As much as I hate to play devil's advocate here, I don't think that paper backs up all the claims made by the Cosmos author. Here's why:

1. The result just shows that certain QMC problems take exponential time/resources to simulate.* This means that if we are living in a simulation, the universe simulating us would be exponentially larger than our universe, which does suggest that maybe Musk's argument that it's highly likely that we live in a simulation is flawed. But, it does not suggest that it's impossible for us to live in a simulation.

2. These results are only for classical algorithms. One of the big draws of quantumn computing is, well, efficient simulation of quantumn physics!

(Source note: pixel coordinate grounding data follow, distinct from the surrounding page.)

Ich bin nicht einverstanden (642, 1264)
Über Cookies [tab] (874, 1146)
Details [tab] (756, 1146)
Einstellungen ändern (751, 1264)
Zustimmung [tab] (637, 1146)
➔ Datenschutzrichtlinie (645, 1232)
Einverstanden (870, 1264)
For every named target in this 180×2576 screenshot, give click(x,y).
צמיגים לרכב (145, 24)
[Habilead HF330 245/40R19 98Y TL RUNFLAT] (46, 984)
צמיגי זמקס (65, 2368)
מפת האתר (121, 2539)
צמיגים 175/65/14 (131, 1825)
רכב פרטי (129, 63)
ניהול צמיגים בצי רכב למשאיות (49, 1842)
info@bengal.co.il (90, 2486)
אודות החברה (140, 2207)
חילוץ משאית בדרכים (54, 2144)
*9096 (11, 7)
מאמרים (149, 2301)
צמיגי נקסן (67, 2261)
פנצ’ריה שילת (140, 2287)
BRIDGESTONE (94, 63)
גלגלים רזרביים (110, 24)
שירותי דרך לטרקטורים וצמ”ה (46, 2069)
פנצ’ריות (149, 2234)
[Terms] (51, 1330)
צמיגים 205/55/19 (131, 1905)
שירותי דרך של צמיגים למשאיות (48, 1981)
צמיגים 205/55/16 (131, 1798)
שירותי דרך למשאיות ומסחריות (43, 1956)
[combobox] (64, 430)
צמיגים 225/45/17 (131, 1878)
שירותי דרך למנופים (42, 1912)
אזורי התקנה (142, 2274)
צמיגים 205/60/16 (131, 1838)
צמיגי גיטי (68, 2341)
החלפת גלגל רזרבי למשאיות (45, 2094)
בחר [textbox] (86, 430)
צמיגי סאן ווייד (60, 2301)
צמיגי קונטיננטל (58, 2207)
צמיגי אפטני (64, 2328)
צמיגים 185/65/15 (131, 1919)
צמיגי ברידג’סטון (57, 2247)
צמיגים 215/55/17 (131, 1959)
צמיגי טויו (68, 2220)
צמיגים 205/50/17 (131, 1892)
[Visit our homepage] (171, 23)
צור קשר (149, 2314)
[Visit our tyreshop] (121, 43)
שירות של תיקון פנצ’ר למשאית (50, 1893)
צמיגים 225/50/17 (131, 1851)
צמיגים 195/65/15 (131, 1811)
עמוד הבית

So this paper doesn't eliminate the possibility we live in a simulation on a quantumn computer.**

In short: simulation isn't impossible, and math/science has yet to determine that simulation must be difficult. Right now, we don't know an efficient simulation technique, but we also don't know that we can't find one.

* But is the problem itself in EXP, or is it perhaps NP-hard and it's just that the only known algorithms to solve the problem take exponential time? Some reading leads me to believe it's "merely" NP-hard, which would mean that efficient (read: polynomial-time) simulation on a classical machine is possible if P=NP.

** Going off the assumption this problem is NP-hard, efficient polynomial-time quantumn simulation may not be a foregone conclusion. On the other hand, if efficient simulation implies that we are being simulated on a quantumn machine, what does that say about the "host" universe's physics?